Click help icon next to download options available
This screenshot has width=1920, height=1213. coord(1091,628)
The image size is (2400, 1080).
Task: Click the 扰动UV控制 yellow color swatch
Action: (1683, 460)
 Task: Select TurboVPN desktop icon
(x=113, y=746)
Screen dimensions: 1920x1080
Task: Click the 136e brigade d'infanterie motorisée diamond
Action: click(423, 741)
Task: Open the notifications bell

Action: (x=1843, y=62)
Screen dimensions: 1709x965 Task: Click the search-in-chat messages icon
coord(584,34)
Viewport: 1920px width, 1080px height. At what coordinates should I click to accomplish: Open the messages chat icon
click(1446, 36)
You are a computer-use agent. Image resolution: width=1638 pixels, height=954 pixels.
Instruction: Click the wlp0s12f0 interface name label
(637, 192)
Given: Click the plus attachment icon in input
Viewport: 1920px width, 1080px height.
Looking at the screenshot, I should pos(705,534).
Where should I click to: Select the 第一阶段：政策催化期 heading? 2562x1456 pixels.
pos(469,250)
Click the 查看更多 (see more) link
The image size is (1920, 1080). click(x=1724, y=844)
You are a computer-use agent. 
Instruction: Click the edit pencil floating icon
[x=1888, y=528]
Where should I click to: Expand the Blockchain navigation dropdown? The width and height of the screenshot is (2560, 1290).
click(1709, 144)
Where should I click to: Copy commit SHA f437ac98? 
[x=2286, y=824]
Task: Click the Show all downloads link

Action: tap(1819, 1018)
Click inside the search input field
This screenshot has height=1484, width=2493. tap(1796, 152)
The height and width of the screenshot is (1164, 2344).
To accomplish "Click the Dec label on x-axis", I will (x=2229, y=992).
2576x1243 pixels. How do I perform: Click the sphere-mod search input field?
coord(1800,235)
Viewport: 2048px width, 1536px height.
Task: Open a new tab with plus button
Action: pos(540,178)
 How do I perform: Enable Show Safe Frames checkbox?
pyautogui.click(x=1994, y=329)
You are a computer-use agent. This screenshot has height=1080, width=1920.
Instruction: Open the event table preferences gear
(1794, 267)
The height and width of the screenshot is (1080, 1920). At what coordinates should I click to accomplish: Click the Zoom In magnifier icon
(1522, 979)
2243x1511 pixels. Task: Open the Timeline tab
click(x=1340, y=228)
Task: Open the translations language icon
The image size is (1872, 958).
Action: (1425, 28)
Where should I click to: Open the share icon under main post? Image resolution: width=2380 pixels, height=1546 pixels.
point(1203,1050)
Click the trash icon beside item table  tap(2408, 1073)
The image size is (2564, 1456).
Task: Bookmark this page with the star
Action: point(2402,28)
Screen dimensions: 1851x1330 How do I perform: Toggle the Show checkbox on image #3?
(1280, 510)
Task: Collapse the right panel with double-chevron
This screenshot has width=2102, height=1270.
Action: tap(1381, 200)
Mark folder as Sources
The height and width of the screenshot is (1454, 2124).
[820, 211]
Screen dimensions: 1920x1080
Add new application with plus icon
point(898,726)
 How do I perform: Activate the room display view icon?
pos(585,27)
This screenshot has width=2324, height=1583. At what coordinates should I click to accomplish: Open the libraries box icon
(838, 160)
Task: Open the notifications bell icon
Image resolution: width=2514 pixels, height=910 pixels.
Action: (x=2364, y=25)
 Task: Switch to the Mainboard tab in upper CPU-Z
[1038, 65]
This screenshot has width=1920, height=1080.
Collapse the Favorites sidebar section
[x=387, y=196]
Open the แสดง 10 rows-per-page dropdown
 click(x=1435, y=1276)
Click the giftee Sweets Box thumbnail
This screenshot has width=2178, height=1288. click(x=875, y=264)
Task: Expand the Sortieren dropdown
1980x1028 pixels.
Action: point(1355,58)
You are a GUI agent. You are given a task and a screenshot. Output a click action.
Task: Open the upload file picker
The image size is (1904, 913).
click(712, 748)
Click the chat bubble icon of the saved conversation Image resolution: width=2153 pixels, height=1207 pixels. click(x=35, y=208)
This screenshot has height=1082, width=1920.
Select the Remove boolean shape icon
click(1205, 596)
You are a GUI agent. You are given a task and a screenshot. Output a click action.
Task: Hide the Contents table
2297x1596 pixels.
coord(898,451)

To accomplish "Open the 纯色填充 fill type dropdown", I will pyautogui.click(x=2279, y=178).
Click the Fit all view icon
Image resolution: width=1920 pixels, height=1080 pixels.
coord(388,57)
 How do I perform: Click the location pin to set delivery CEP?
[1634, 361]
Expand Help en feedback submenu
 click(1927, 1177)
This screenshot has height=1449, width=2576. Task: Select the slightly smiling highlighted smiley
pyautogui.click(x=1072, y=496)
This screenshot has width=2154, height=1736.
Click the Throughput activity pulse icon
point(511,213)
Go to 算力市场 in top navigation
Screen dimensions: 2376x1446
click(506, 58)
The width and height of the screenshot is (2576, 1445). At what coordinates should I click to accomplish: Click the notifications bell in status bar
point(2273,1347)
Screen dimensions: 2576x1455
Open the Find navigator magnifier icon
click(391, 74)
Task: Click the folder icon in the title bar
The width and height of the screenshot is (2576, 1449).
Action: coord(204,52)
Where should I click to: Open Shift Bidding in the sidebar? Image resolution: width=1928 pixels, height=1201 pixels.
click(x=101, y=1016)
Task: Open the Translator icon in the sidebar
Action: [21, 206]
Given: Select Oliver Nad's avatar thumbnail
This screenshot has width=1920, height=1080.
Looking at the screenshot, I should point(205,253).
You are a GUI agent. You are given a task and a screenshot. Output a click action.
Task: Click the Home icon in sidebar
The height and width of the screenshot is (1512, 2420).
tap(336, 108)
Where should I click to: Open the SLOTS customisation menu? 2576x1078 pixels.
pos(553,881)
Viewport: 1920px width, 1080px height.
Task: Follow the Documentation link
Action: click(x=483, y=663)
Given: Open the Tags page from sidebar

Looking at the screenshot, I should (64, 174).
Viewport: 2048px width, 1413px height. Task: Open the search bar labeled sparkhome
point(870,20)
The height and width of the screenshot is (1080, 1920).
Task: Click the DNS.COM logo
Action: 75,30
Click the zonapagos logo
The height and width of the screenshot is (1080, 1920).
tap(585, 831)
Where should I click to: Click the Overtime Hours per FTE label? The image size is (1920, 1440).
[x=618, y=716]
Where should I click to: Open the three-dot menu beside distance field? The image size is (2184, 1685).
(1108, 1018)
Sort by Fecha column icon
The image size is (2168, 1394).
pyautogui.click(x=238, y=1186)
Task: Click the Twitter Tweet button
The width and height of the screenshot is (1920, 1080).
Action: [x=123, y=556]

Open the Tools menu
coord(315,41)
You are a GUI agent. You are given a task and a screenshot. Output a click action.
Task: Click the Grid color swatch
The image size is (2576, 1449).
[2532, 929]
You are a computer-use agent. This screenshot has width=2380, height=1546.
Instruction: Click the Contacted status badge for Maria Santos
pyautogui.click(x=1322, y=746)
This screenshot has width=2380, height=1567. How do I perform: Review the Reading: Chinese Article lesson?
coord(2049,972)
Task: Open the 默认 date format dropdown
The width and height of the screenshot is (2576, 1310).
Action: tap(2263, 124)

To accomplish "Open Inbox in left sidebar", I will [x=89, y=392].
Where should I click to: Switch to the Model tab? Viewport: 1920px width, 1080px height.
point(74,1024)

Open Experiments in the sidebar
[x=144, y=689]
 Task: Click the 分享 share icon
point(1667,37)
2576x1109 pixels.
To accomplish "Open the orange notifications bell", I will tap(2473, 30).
——————
Your task: Without any alteration, the preceding material should be retyped in full.

Reply to the exercise:
Click help icon next to download options available
This screenshot has width=1920, height=1213. coord(1091,628)
The image size is (2400, 1080).
Task: Click the 扰动UV控制 yellow color swatch
Action: (1683, 460)
 Task: Select TurboVPN desktop icon
(x=113, y=746)
Screen dimensions: 1920x1080
Task: Click the 136e brigade d'infanterie motorisée diamond
Action: click(423, 741)
Task: Open the notifications bell

Action: (x=1843, y=62)
Screen dimensions: 1709x965 Task: Click the search-in-chat messages icon
coord(584,34)
Viewport: 1920px width, 1080px height. At what coordinates should I click to accomplish: Open the messages chat icon
click(1446, 36)
You are a computer-use agent. Image resolution: width=1638 pixels, height=954 pixels.
Instruction: Click the wlp0s12f0 interface name label
(637, 192)
Given: Click the plus attachment icon in input
Viewport: 1920px width, 1080px height.
Looking at the screenshot, I should pos(705,534).
Where should I click to: Select the 第一阶段：政策催化期 heading? 2562x1456 pixels.
pos(469,250)
Click the 查看更多 (see more) link
The image size is (1920, 1080). click(x=1724, y=844)
You are a computer-use agent. 
Instruction: Click the edit pencil floating icon
[x=1888, y=528]
Where should I click to: Expand the Blockchain navigation dropdown? The width and height of the screenshot is (2560, 1290).
click(1709, 144)
Where should I click to: Copy commit SHA f437ac98? 
[x=2286, y=824]
Task: Click the Show all downloads link

Action: tap(1819, 1018)
Click inside the search input field
This screenshot has height=1484, width=2493. tap(1796, 152)
The height and width of the screenshot is (1164, 2344).
To accomplish "Click the Dec label on x-axis", I will (x=2229, y=992).
2576x1243 pixels. How do I perform: Click the sphere-mod search input field?
coord(1800,235)
Viewport: 2048px width, 1536px height.
Task: Open a new tab with plus button
Action: pos(540,178)
 How do I perform: Enable Show Safe Frames checkbox?
pyautogui.click(x=1994, y=329)
You are a computer-use agent. This screenshot has height=1080, width=1920.
Instruction: Open the event table preferences gear
(1794, 267)
The height and width of the screenshot is (1080, 1920). At what coordinates should I click to accomplish: Click the Zoom In magnifier icon
(1522, 979)
2243x1511 pixels. Task: Open the Timeline tab
click(x=1340, y=228)
Task: Open the translations language icon
The image size is (1872, 958).
Action: (1425, 28)
Where should I click to: Open the share icon under main post? Image resolution: width=2380 pixels, height=1546 pixels.
point(1203,1050)
Click the trash icon beside item table  tap(2408, 1073)
The image size is (2564, 1456).
Task: Bookmark this page with the star
Action: point(2402,28)
Screen dimensions: 1851x1330 How do I perform: Toggle the Show checkbox on image #3?
(1280, 510)
Task: Collapse the right panel with double-chevron
This screenshot has width=2102, height=1270.
Action: tap(1381, 200)
Mark folder as Sources
The height and width of the screenshot is (1454, 2124).
[820, 211]
Screen dimensions: 1920x1080
Add new application with plus icon
point(898,726)
 How do I perform: Activate the room display view icon?
pos(585,27)
This screenshot has width=2324, height=1583. At what coordinates should I click to accomplish: Open the libraries box icon
(838, 160)
Task: Open the notifications bell icon
Image resolution: width=2514 pixels, height=910 pixels.
Action: (x=2364, y=25)
 Task: Switch to the Mainboard tab in upper CPU-Z
[1038, 65]
This screenshot has width=1920, height=1080.
Collapse the Favorites sidebar section
[x=387, y=196]
Open the แสดง 10 rows-per-page dropdown
 click(x=1435, y=1276)
Click the giftee Sweets Box thumbnail
This screenshot has width=2178, height=1288. click(x=875, y=264)
Task: Expand the Sortieren dropdown
1980x1028 pixels.
Action: point(1355,58)
You are a GUI agent. You are given a task and a screenshot. Output a click action.
Task: Open the upload file picker
The image size is (1904, 913).
click(712, 748)
Click the chat bubble icon of the saved conversation Image resolution: width=2153 pixels, height=1207 pixels. click(x=35, y=208)
This screenshot has height=1082, width=1920.
Select the Remove boolean shape icon
click(1205, 596)
You are a GUI agent. You are given a task and a screenshot. Output a click action.
Task: Hide the Contents table
2297x1596 pixels.
coord(898,451)

To accomplish "Open the 纯色填充 fill type dropdown", I will pyautogui.click(x=2279, y=178).
Click the Fit all view icon
Image resolution: width=1920 pixels, height=1080 pixels.
coord(388,57)
 How do I perform: Click the location pin to set delivery CEP?
[1634, 361]
Expand Help en feedback submenu
 click(1927, 1177)
This screenshot has height=1449, width=2576. Task: Select the slightly smiling highlighted smiley
pyautogui.click(x=1072, y=496)
This screenshot has width=2154, height=1736.
Click the Throughput activity pulse icon
point(511,213)
Go to 算力市场 in top navigation
Screen dimensions: 2376x1446
click(506, 58)
The width and height of the screenshot is (2576, 1445). At what coordinates should I click to accomplish: Click the notifications bell in status bar
point(2273,1347)
Screen dimensions: 2576x1455
Open the Find navigator magnifier icon
click(391, 74)
Task: Click the folder icon in the title bar
The width and height of the screenshot is (2576, 1449).
Action: coord(204,52)
Where should I click to: Open Shift Bidding in the sidebar? Image resolution: width=1928 pixels, height=1201 pixels.
click(x=101, y=1016)
Task: Open the Translator icon in the sidebar
Action: [21, 206]
Given: Select Oliver Nad's avatar thumbnail
This screenshot has width=1920, height=1080.
Looking at the screenshot, I should point(205,253).
You are a GUI agent. You are given a task and a screenshot. Output a click action.
Task: Click the Home icon in sidebar
The height and width of the screenshot is (1512, 2420).
tap(336, 108)
Where should I click to: Open the SLOTS customisation menu? 2576x1078 pixels.
pos(553,881)
Viewport: 1920px width, 1080px height.
Task: Follow the Documentation link
Action: click(x=483, y=663)
Given: Open the Tags page from sidebar

Looking at the screenshot, I should (64, 174).
Viewport: 2048px width, 1413px height. Task: Open the search bar labeled sparkhome
point(870,20)
The height and width of the screenshot is (1080, 1920).
Task: Click the DNS.COM logo
Action: 75,30
Click the zonapagos logo
The height and width of the screenshot is (1080, 1920).
tap(585, 831)
Where should I click to: Click the Overtime Hours per FTE label? The image size is (1920, 1440).
[x=618, y=716]
Where should I click to: Open the three-dot menu beside distance field? The image size is (2184, 1685).
(1108, 1018)
Sort by Fecha column icon
The image size is (2168, 1394).
pyautogui.click(x=238, y=1186)
Task: Click the Twitter Tweet button
The width and height of the screenshot is (1920, 1080).
Action: [x=123, y=556]

Open the Tools menu
coord(315,41)
You are a GUI agent. You are given a task and a screenshot. Output a click action.
Task: Click the Grid color swatch
The image size is (2576, 1449).
[2532, 929]
You are a computer-use agent. This screenshot has width=2380, height=1546.
Instruction: Click the Contacted status badge for Maria Santos
pyautogui.click(x=1322, y=746)
This screenshot has width=2380, height=1567. How do I perform: Review the Reading: Chinese Article lesson?
coord(2049,972)
Task: Open the 默认 date format dropdown
The width and height of the screenshot is (2576, 1310).
Action: tap(2263, 124)

To accomplish "Open Inbox in left sidebar", I will [x=89, y=392].
Where should I click to: Switch to the Model tab? Viewport: 1920px width, 1080px height.
point(74,1024)

Open Experiments in the sidebar
[x=144, y=689]
 Task: Click the 分享 share icon
point(1667,37)
2576x1109 pixels.
To accomplish "Open the orange notifications bell", I will tap(2473, 30).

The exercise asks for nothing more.